++++ RECORDS FOR THE EXERCISE

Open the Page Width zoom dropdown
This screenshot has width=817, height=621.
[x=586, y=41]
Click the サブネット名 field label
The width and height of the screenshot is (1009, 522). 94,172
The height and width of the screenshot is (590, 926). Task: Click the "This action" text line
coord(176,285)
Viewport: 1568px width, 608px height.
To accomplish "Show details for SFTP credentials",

++++++++

▶ [EXERCISE]: Rewrite all the records above as a numbered list, leaving out any blank lines.

▶ [SOLVED EXERCISE]:
1. Open the Page Width zoom dropdown
2. This screenshot has width=817, height=621.
3. [x=586, y=41]
4. Click the サブネット名 field label
5. The width and height of the screenshot is (1009, 522). 94,172
6. The height and width of the screenshot is (590, 926). Task: Click the "This action" text line
7. coord(176,285)
8. Viewport: 1568px width, 608px height.
9. To accomplish "Show details for SFTP credentials",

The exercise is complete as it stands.